Other highly contagious viruses, including HIV and Ebola, target an enzyme called furin, which works as a protein activator in the human body. Many proteins are inactive or dormant when they are produced and have to be “cut” at specific points to activate their various functions.
When looking at the genome sequence of the new coronavirus, Professor Ruan Jishou and his team at Nankai University in Tianjin found a section of mutated genes that did not exist in Sars, but were similar to those found in HIV and Ebola.
“This finding suggests that 2019-nCoV [the new coronavirus] may be significantly different from the Sars coronavirus in the infection pathway,” the scientists said in a paper published this month on Chinaxiv.org, a platform used by the Chinese Academy of Sciences to release scientific research papers before they have been peer-reviewed.
“This virus may use the packing mechanisms of other viruses such as HIV.”
According to the study, the mutation can generate a structure known as a cleavage site in the new coronavirus’ spike protein.
The virus uses the outreaching spike protein to hook on to the host cell, but normally this protein is inactive.
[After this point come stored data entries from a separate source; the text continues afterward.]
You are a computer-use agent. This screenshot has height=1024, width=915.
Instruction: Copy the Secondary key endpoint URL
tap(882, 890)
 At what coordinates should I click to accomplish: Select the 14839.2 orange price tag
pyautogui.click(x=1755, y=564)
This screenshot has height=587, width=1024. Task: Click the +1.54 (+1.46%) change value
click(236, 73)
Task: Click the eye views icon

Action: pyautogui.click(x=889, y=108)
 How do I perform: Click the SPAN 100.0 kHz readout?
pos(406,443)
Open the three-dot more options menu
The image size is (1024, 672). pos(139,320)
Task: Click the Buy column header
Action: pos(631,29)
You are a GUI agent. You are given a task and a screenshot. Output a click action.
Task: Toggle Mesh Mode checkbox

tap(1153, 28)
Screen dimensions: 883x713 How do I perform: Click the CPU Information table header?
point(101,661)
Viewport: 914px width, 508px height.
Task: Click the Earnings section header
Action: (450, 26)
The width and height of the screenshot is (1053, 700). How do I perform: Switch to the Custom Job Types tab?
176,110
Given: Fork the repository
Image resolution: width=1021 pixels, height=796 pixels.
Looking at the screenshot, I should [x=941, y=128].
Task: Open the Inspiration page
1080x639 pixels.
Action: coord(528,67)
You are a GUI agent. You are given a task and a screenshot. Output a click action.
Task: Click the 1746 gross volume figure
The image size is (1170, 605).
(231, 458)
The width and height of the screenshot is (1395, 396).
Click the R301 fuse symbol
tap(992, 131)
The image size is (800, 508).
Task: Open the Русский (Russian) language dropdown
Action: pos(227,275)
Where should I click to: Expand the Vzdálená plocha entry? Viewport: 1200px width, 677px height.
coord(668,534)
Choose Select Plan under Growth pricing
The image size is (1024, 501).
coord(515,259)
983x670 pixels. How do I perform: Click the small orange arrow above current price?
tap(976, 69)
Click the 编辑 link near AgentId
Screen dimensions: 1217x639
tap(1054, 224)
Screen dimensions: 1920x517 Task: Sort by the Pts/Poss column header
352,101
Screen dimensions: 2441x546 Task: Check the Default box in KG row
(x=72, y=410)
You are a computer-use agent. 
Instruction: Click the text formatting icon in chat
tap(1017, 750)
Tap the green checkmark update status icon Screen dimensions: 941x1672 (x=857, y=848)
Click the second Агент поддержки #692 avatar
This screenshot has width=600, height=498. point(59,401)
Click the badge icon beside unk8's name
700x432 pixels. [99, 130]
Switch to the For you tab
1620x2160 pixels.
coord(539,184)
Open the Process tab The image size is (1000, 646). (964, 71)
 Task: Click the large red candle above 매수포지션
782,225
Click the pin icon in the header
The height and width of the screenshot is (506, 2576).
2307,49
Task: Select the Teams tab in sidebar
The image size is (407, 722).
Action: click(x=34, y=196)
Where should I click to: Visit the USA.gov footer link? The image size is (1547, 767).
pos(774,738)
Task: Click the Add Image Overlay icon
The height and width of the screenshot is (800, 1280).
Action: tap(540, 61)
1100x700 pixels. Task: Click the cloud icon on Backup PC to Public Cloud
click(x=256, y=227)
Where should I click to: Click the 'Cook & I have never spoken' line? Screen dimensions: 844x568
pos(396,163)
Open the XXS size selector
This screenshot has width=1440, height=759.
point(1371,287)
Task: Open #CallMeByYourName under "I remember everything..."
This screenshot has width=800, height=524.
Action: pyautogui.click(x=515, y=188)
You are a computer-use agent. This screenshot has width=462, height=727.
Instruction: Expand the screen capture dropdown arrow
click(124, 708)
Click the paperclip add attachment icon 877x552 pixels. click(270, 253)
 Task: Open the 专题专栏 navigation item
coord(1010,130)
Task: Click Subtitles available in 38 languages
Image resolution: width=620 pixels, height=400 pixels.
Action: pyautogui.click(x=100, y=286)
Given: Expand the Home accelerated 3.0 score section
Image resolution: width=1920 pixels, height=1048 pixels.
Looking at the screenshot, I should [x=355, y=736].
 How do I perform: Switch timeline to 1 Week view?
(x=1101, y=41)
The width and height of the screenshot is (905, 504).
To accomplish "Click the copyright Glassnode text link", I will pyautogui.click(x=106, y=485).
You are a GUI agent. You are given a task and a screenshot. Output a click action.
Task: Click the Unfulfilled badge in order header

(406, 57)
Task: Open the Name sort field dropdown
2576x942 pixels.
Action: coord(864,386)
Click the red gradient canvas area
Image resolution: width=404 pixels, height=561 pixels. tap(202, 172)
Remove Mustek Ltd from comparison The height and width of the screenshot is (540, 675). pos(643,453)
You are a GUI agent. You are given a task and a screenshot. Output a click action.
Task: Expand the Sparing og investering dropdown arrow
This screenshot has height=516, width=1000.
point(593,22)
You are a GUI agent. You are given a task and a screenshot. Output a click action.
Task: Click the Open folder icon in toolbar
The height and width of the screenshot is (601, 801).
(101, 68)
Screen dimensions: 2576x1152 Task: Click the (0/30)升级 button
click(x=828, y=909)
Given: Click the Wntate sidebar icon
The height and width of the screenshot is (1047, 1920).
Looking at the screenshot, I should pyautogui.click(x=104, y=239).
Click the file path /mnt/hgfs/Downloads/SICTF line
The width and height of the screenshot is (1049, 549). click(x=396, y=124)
The cleavage site structure’s job is to trick the human furin protein, so it will cut and activate the spike protein and cause a “direct fusion” of the viral and cellular membranes.
Compared to the Sars’ way of entry, this binding method is “100 to 1,000 times” as efficient, according to the study.
Just two weeks after its release, the paper is already the most viewed ever on Chinarxiv.
In a follow-up study, a research team led by Professor Li Hua from Huazhong University of Science and Technology in Wuhan, Hubei province, confirmed Ruan’s findings.
The mutation could not be found in Sars, Mers or Bat-CoVRaTG13, a bat coronavirus that was considered the original source of the new coronavirus with 96 per cent similarity in genes, it said.
This could be “the reason why SARS-CoV-2 is more infectious than other coronaviruses”, Li wrote in a paper released on Chinarxiv on Sunday.
Meanwhile, a study by French scientist Etienne Decroly at Aix-Marseille University, which was published in the scientific journal Antiviral Research on February 10, also found a “furin-like cleavage site” that is absent in similar coronaviruses.
A researcher with the Beijing Institute of Microbiology, Chinese Academy of Sciences in Beijing, said the studies were all based on genetic sequencing.
“Whether [the virus] behaves as predicted will need other evidence including experiments,” said the researcher who asked not to be named.
“The answer will tell how the virus makes us ill,” he said.
Scientists’ understanding of the new coronavirus has changed dramatically over the past few months.
At first the virus was not considered a major threat, with the Chinese Centres for Disease Control and Prevention saying there was no evidence off human-to-human transmission.
But that assumption was soon invalidated, and as of Wednesday, there had been more than 81,000 confirmed infections around the world.
Chinese researchers said drugs targeting the furin enzyme could have the potential to hinder the virus’ replication in the human body. These include “a series of HIV-1 therapeutic drugs such as Indinavir, Tenofovir Alafenamide, Tenofovir Disoproxil and Dolutegravir and hepatitis C therapeutic drugs including Boceprevir and Telaprevir”, according to Li’s study.
This suggestion is in line with reports by some Chinese doctors who self-administered
after testing positive for the new coronavirus, but there is as yet no clinical evidence to support the theory.
There is also hope that the link to the furin enzyme could shed light on the virus’ evolutionary history before it made the jump to humans.
The mutation, which Ruan’s team described as an “unexpected insertion”, could come from many possible sources such as a coronavirus found in rats or even a species of avian flu.